“Influenced by the country’s social instability and racial divide, my paintings are visual narratives on race, resilience and the fragility of human connections. Through my paintings I explore injustices towards women and people of color. I see my artwork as my battle cry; the opportunity to awaken sensitivities in others who fail to see the abuses people of color encounter.
My father was an inquisitive and kind man who gave me many gifts. Through observations and our long talks I learned the powerful art of resilience. It is a theme that reverberates throughout my work and life.
Elements of race, gender and relationships are portrayed as fragmented and sometimes disparate with recognizable eyes staring back at the viewer. This body of work similarly echoes themes of uncertainty. The current social climate where we are acutely aware of, and often tormented by others, begs us to consider the vast and unknowable potentials of our futures.
Adding a distressed texture to the surface of the canvas is symbolic of the physical and emotional pain inflicted on people of color. Through my paintings, I give a voice to generations of people who have been abused by systematic racism. Failing to acknowledge a person’s inhumanity towards others makes us complicit in their acts.
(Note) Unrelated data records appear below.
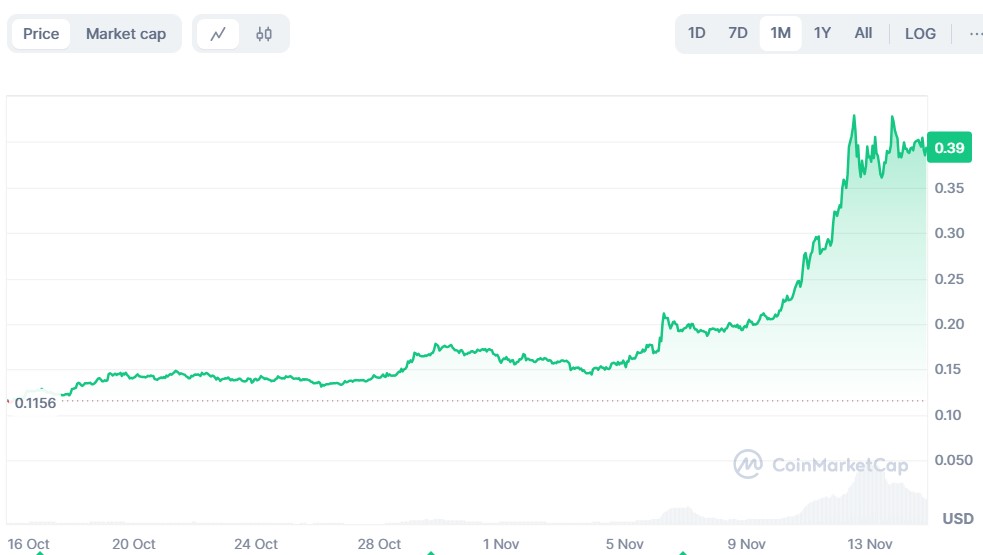Viewport: 983px width, 555px height.
Task: Set chart range to 1D
Action: [697, 34]
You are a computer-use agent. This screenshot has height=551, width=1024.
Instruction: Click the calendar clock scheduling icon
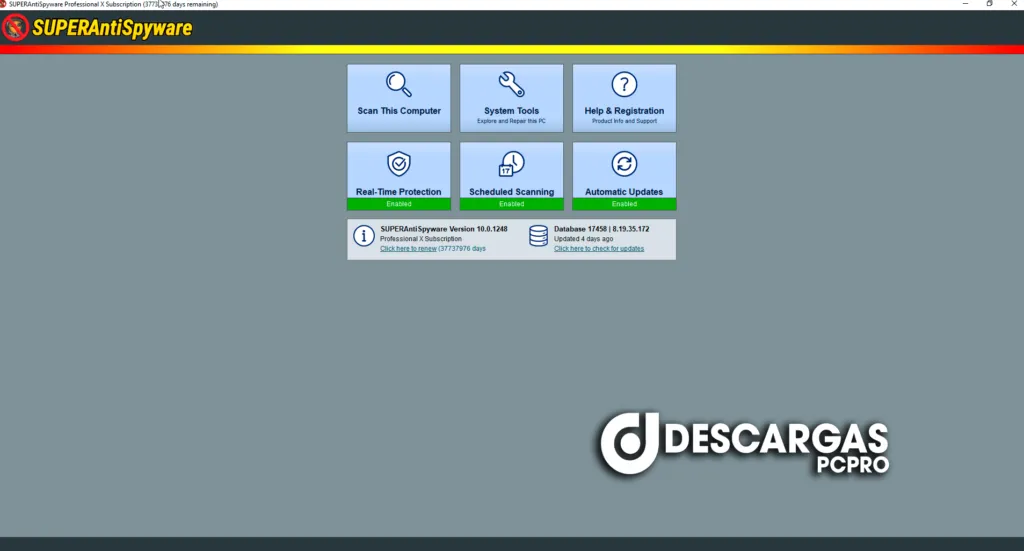tap(511, 164)
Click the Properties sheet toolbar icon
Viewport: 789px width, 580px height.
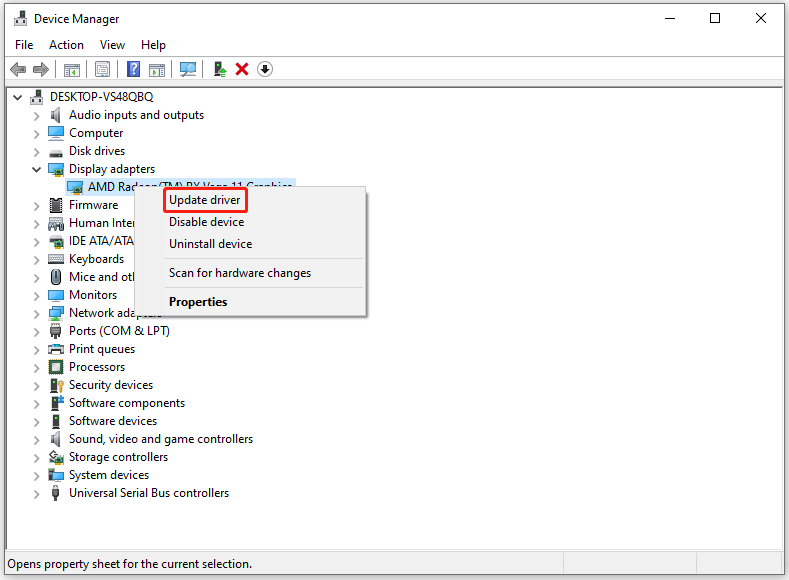pyautogui.click(x=102, y=69)
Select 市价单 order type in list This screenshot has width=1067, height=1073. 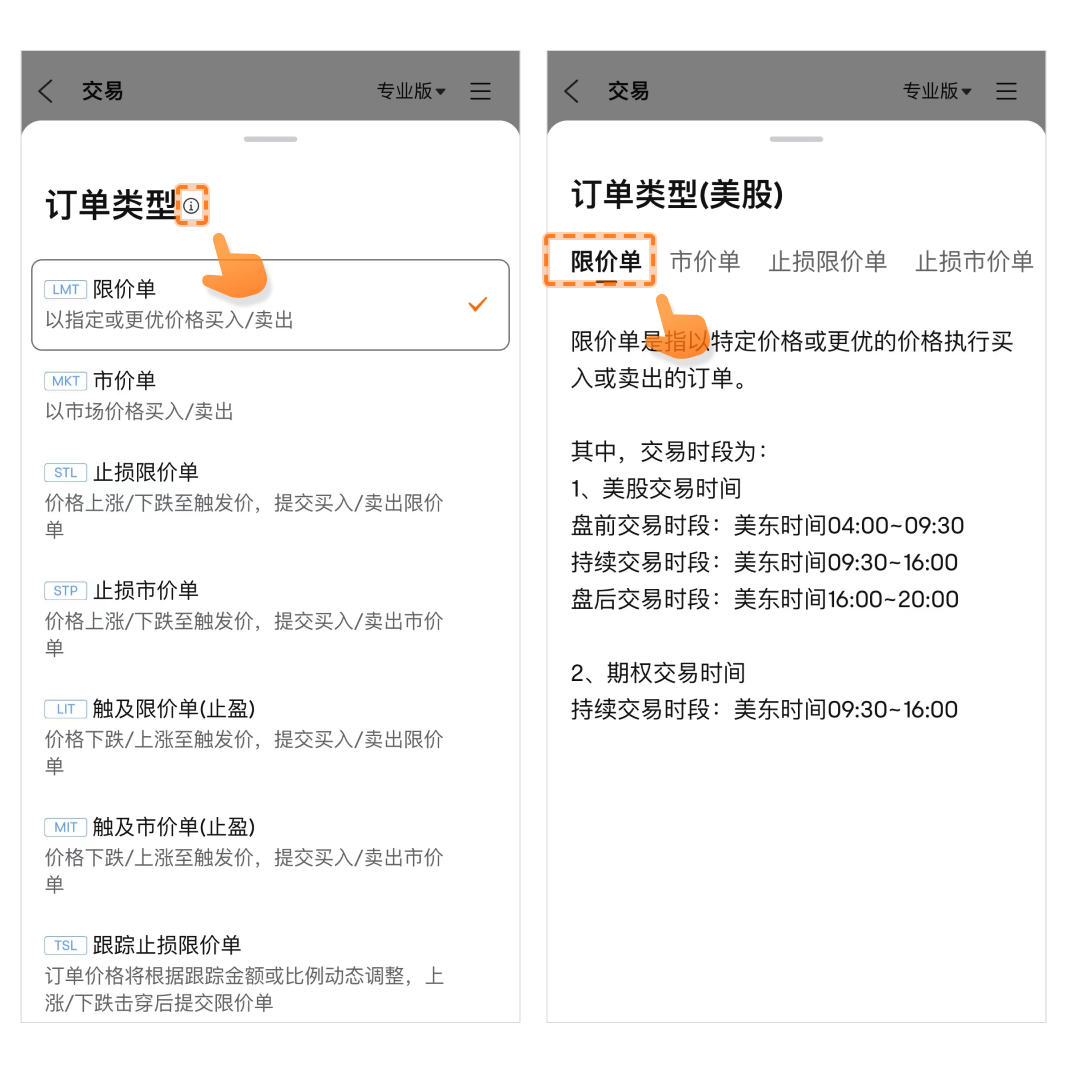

Incorporating found objects and ephemera collected adds personal context of women’s shared experiences. Artworks with couples represent a time in my life when I questioned my standing in a relationship and the power play of give and take.
Painting is cathartic, having the opportunity to share my work brings me great joy.
I studied art at the State University of New Paltz, with a Bachelor of Science degree in Art Education. Raised in Hartsdale, New York, I divide my time between NYC and Richmond, Virginia.”